Solo i numeri spaventano e obbligano a farci domande molto preoccupate. Tra il 2004 e il 2013 il Vaticano ha cacciato 884 preti accusati di pedofilia, riducendoli allo stato laicale. E gli ultimi dati messi a disposizione dalla Santa Sede, risalenti al 2014, parlano di 3420 casi giunti alla Congregazione per la dottrina della fede, fondati su accuse credibili di abusi sessuali commessi dal clero.
Il produttore ha approfittato dalla risonanza e dall’amplificazione data dall’Oscar per invitare Papa Francesco a proteggere queste piccole vittime e per riportare dentro la chiesa la fede, fortemente offuscata e tradita.

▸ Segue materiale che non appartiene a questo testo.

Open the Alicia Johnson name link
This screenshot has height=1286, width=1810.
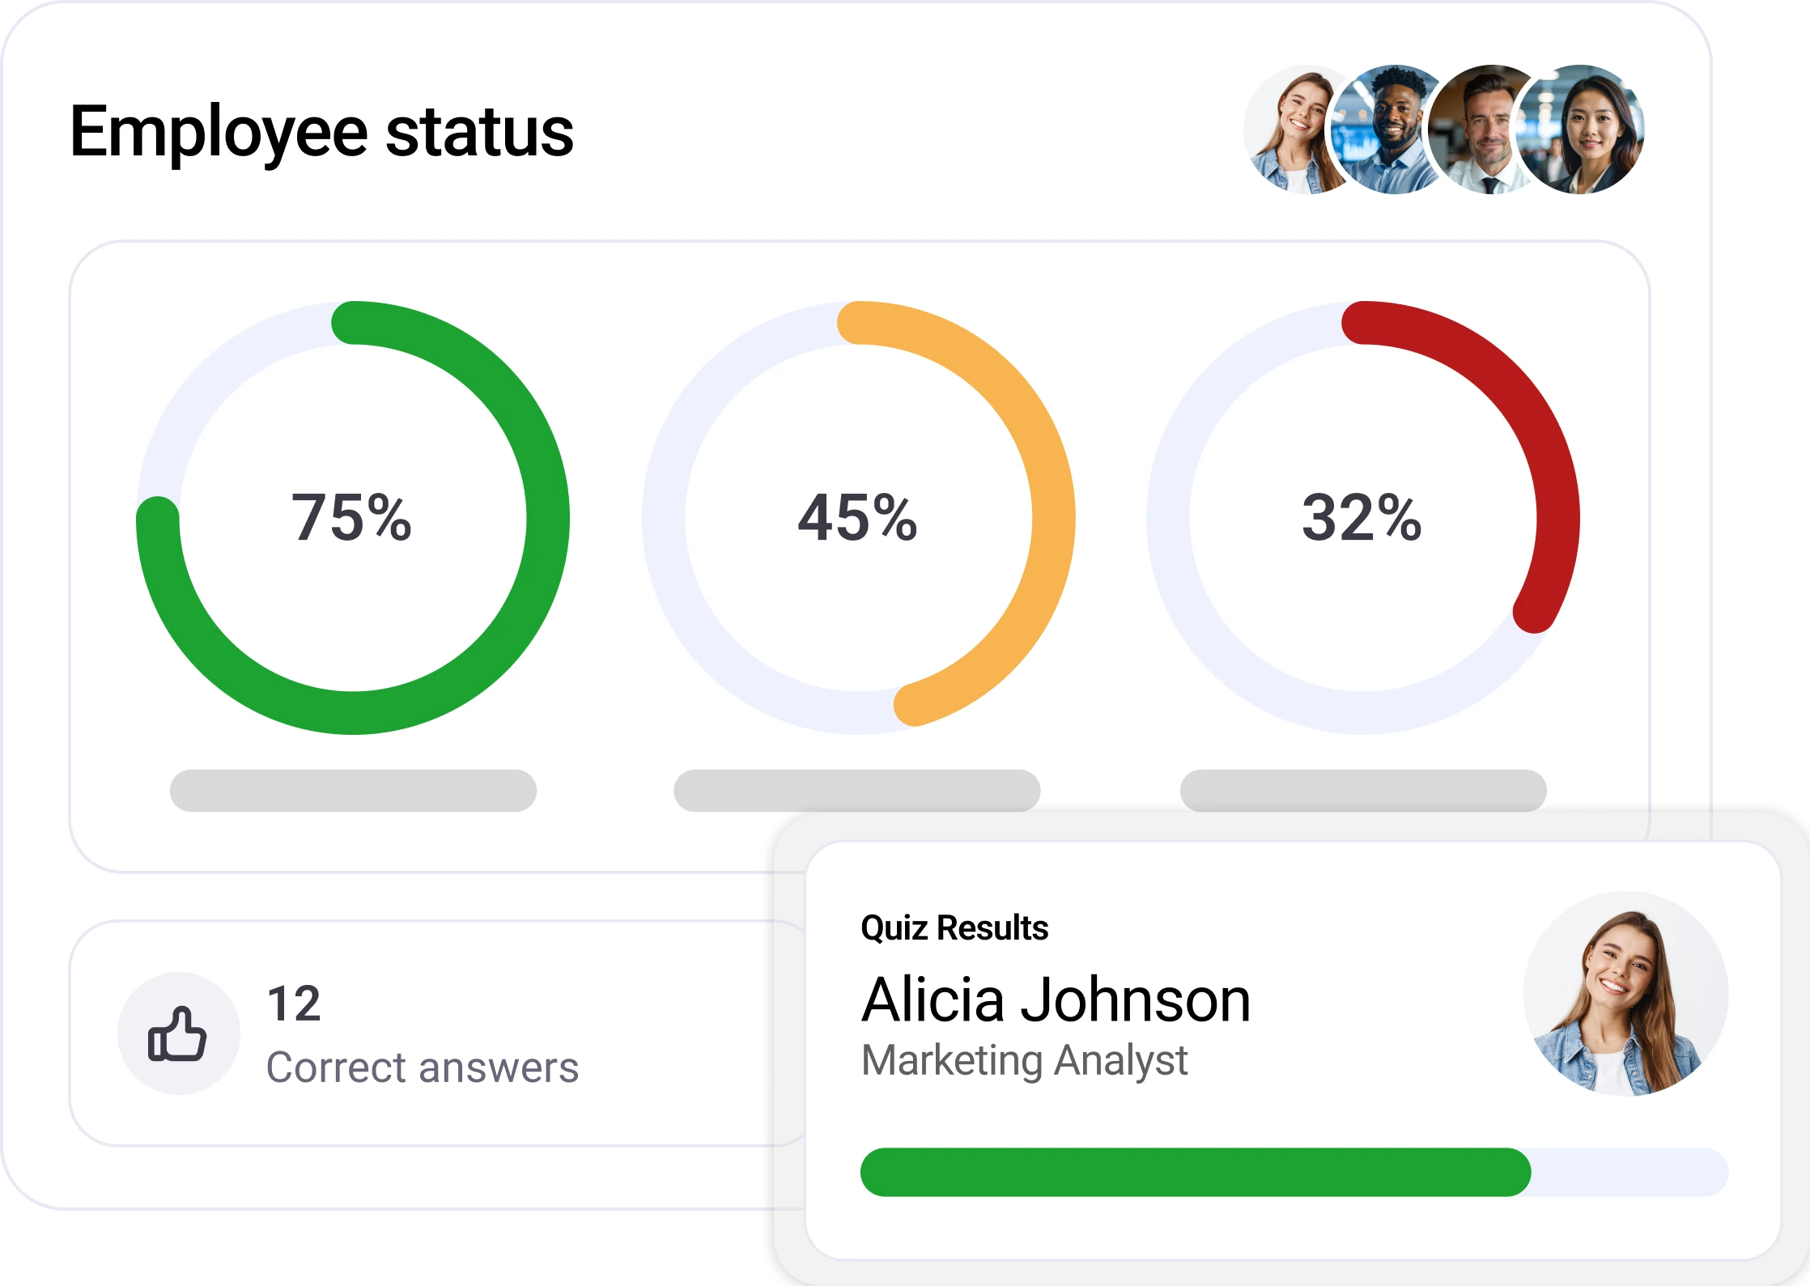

Non è la prima volta che lancio dalla stampa l’invito ai Vescovi perché sia rivista e cambiata radicalmente la formazione dei preti. L’allevamento in “batteria” nei seminari è contro ogni principio pedagogico, educativo e preventivo. L’adolescenza va vissuta in libertà nelle sedi naturali e familiari, evitando istituzioni totali e metodologie vecchia maniera.
Hanno fondato la chiesa in dodici. Non credo che la quantità debba prevalere sulla qualità, sulle selezioni pazienti, delicate, profonde e attente. Se il prete deve essere pastore e capace di vivere i problemi, i dolori, i rischi e le situazioni della sua gente, non può vivere sradicato proprio gli anni più delicati della sua crescita fisica, psichica e umana.
La povertà, poi, la precarietà e l’esperienza diretta e prolungata oltre gli studi, in settori e periferie particolari, debbono aiutare i candidati per un verso e i responsabili per un altro, a capire meglio e a suggerire le scelte definitive. La fede non può sostituire o scavalcare la natura e la predisposizione non è la sola e nemmeno la prima delle doti esigibili. Una chiesa più profetica, meno “clericale”, cioè meno impegnata nelle attività sacramentali e più spinta sui fronti delle Beatitudini, spero possa rimediare in fretta al grave peccato del “silenzio”.
Cito da ultimo il tema del celibato perché non credo sia il problema e la causa principale. Fare il prete oggi, significa vivere una tipologia di vita che combatte e testimonia mentalità profondamente diverse, non solo per motivi religiosi, ma perché vuole una qualità di vita uguale per tutti.
Cristo è venuto al mondo perché l’uomo sia più uomo e perché gli ultimi valgano quanto i primi. Per questo ha lavato i piedi, ha inventato “la cena” e ha mandato i suoi apostoli nel mondo non a fare gli architetti e gli impiegati ma a morire martiri.